Introduction
Colorectal cancer (CRC) has been an public health problem for many years
because of increasing incidence and high mortality rate despite some
overall improvements in diagnosis and treatment [1, 2]. It is a
common form of cancer, with more than 1.5 million new patients diagnosed
every year worldwide [3] and more common in developed than
developing countries [4]. Previously published studies have
indicated that age over 60 years, alcohol consumption and tobacco habits
may contribute to sporadic CRC risk [5, 6]. Moreover, the
development of CRC is widely considered as a multi-step, multi-factorial
process involving gene-gene and gene-environment interactions [7].
It has been suggested that inter-individual differences including single
nucleotide polymorphism (SNP) might influence CRC risk [8, 9] .

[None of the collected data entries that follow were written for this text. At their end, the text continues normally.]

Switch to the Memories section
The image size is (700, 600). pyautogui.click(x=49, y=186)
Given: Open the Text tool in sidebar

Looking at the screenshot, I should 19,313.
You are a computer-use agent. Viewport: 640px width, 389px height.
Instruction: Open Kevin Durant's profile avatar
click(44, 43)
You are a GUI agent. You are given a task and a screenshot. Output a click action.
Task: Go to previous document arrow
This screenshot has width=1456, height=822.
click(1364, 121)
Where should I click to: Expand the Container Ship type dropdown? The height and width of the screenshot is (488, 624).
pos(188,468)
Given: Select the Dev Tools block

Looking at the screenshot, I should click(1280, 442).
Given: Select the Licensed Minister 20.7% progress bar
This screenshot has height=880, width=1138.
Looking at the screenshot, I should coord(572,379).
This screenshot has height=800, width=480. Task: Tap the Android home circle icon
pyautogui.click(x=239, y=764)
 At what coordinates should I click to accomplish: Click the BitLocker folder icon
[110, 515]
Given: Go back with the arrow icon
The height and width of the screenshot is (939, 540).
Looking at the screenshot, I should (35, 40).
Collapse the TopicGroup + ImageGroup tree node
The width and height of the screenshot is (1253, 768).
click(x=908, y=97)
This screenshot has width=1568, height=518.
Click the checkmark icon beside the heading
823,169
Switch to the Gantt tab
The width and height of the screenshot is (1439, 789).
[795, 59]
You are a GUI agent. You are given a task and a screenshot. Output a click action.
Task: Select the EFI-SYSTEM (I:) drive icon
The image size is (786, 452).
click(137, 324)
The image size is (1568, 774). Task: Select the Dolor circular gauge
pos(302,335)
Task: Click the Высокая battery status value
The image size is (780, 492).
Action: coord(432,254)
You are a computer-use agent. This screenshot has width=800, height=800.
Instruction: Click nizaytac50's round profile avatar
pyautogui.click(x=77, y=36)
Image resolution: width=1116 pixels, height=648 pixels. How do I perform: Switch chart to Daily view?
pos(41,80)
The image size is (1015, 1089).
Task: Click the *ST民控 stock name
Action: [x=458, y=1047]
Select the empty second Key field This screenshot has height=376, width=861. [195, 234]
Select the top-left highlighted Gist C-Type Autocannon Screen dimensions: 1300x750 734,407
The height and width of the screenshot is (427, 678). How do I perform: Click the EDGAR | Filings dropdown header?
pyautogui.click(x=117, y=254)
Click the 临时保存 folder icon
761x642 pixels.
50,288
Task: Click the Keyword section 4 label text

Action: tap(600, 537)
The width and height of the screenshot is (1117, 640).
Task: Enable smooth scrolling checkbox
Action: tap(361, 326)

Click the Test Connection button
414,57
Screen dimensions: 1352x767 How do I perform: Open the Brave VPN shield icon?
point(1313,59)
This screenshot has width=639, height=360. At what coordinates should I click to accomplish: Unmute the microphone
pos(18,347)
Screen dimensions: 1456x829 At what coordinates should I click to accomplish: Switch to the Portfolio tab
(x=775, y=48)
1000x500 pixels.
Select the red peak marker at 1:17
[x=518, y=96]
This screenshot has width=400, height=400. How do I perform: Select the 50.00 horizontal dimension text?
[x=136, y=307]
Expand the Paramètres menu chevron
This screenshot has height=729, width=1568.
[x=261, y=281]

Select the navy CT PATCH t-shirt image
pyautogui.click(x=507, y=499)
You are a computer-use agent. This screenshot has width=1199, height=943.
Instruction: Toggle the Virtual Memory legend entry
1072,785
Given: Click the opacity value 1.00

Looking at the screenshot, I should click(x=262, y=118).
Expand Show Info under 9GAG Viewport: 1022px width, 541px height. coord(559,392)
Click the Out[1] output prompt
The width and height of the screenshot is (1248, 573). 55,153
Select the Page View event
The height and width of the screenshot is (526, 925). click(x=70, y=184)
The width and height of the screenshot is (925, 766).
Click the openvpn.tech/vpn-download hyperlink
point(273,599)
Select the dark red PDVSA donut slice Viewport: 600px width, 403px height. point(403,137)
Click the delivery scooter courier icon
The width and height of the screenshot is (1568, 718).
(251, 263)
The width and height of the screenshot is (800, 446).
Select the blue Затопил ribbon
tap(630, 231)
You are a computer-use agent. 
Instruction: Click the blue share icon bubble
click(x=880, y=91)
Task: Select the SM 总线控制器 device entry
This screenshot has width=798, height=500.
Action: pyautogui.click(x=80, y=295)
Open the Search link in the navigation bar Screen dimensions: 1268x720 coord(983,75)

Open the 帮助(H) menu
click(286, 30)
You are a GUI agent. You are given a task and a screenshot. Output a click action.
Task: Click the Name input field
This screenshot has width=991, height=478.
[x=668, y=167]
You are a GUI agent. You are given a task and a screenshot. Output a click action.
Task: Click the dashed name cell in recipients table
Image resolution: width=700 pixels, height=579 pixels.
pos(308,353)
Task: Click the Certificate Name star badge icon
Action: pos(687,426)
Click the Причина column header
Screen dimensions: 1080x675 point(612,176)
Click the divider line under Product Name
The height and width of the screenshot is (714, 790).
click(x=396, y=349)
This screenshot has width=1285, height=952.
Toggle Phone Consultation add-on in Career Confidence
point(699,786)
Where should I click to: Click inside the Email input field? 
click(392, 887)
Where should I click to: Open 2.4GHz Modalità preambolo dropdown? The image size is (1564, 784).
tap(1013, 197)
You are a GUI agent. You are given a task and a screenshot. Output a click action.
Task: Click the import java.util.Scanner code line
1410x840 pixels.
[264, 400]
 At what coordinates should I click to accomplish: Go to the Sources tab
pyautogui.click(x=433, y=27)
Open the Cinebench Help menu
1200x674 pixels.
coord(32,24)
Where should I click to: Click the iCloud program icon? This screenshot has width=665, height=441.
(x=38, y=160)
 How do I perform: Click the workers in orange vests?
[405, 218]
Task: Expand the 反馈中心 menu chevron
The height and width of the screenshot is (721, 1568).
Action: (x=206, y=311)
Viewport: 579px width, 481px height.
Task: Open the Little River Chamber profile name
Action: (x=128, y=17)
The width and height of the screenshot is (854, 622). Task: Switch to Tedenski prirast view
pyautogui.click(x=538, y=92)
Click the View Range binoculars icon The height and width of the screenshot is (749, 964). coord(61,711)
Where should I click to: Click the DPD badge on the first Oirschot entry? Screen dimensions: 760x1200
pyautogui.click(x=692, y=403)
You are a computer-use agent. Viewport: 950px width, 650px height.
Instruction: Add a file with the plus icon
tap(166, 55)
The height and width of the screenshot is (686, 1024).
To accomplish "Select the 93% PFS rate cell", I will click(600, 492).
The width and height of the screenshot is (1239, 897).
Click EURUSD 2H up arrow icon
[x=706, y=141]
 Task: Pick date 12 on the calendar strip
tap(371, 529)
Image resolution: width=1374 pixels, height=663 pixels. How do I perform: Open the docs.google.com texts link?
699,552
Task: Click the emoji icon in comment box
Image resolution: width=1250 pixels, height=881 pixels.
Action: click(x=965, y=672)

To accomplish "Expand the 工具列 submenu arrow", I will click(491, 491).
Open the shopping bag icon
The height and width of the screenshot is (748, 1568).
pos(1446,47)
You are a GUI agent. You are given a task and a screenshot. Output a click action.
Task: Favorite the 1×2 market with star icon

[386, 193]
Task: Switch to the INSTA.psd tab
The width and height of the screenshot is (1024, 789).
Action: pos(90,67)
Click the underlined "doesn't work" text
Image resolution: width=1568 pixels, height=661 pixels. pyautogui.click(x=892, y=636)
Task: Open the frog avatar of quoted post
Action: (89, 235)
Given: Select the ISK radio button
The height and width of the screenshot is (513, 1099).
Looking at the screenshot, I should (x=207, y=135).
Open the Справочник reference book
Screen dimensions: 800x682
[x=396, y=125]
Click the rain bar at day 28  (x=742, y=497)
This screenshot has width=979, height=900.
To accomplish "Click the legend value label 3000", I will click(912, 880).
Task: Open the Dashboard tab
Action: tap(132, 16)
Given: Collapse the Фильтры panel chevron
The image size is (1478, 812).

The cytochrome P450 enzymes (CYPs) take part in the metabolism of
carcinogenic compounds in the human body [10]. CYP1A1 is expressed
in the large bowel [11]. Because of the involvement of CYP1A1 in the
metabolism of PAHs and estrogens, and perhaps cruciferous vegetables and
heterocyclic amines [12], it might be expected that CYP1A1 variants
might influence the risk of colorectal cancer. A commonly studied SNP in
the CYP1A1 gene has been indicated to associate with CRC risk, which was
localized on chromosome 15q22 [13]. The commonly reported the
3801T>C (also referred to as 2A, m1, or rs4646903) and
A2455G polymorphisms (also known as E7, *2C, m2, rs1048943) with CRC
risk [14]. The T3801C and A2455G polymorphisms might change the
level of gene expression or messenger RNA stability, resulting in a
highly inducible activity of the enzyme [15].
To date, 37 publications (supplemental Table 2) and seven previous
meta-analyses [16-22] have been reported to investigate the
correlation between the CYP1A1 T3801C and A2455G polymorphisms
with CRC risk. However, the results were inconsistent or even
contradictory. In addition, a lot of original studies did not involve in
previously published meta-analyses (supplemental Table 1). Moreover,
previously published meta-analyses also did not evaluate positive
results to identify multiple comparisons. Therefore, we performed an
updated meta-analysis and systematically evaluated the published
meta-analyses on the association between CYP1A1 T3801C and A2455G
polymorphism with CRC susceptibility.